Hermes: Open-source JavaScript engine by Facebook

Hermes: Open-source JavaScript engine by Facebook

Just recently, Facebook has released its new JavaScript engine, called Hermes. Hermes is an open source engine with MIT license and has been launched to expedite the start time of native Android applications that are developed using React Native framework.

Hermes was unveiled in front of the world by Marc Horowitz, Facebook software engineer at the Chain React 2-19 conference being held in Portland, Oregon. Hermes is developed for two reasons: to help developers in improving the startup time/performance of applications and to improve the efficiency of applications on cheaper/low-end smart devices.

According to official ReactNative handle on Twitter,

“Facebook has launched an open sourcing Hermes, a small and lightweight JavaScript engine optimized for running React Native on Android”.

The biggest advantage of Hermes is that developers can run their apps on all three mobile platforms by writing same code base. During the demo session of Hermes at the conference, Horowitz showcased how a React Native app without Hermes takes double time to load when compared to app with Hermes. He also mentioned that Hermes cuts the APK size by half and uses less memory of the smartphone.

Why Hermes?

Phones that are on the lower-end have limitations such as memory and time lags, compared to a high-end, expensive smartphones. Hermes is launched to minimize this issue so that users can enjoy their React Native apps without any hindrance. It is anticipated that with Hermes, the downloading time for apps will lower down and memory sharing of the smartphone will become more efficient.

While commenting on the vision behind Hermes, Horowitz said, “As developers we tend to carry the latest flagship devices. Most users around the world don’t. Commonly used Android devices have less memory and less storage than the newest phones and much less than a desktop. This is especially true outside of the United States. Mobile flash is also relatively slow, leading to high I/O latency”.

The three core app attributes that Hermes will improve are: time-to-interact (TTI) – which is the loading time of a mobile app, memory utilization – memory that app utilizes while running, and download size of the app (APK size).

It was also discussed at the conference that Hermes is not created to become a competition for JavaScript engines for browsers, rather Facebook does not plan to go beyond React Native. The reason is that Hermes is made specifically while keeping in mind smart phones applications and thereof it will not help the performance for browser-based scenarios.

How it works?

Instead of loading JavaScript first and then parsing it, Hermes makes use of bytecode pre-compilation. Hermes also uses AOT (ahead-of-time) compilation during the development of mobile app so that bytecode optimization can be used extensively. While typically JavaScript engines use JIT (just in time) compiler to compile code into machine code, Hermes does not use this compiler.

Hermes is compatible with ES6 JavaScript.

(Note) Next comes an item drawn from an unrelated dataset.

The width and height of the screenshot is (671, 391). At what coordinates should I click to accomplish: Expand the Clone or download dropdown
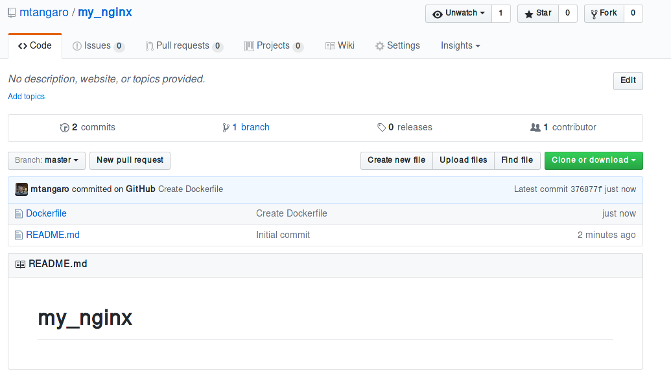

Currently, there are a few features that are missing from the engine, for instance, support for some languages, local model eval() and statements. This has been done on purpose so that the size of engine can be kept small for now.

According to another spokesperson of Facebook, “Hermes allows for more optimization on mobile since developers control the build stack. For example, we implemented bytecode pre-compilation to improve performance and developed more efficient garbage collection to reduce memory usage”.

Hermes is now available on GitHub for any developer around the world to use and develop apps.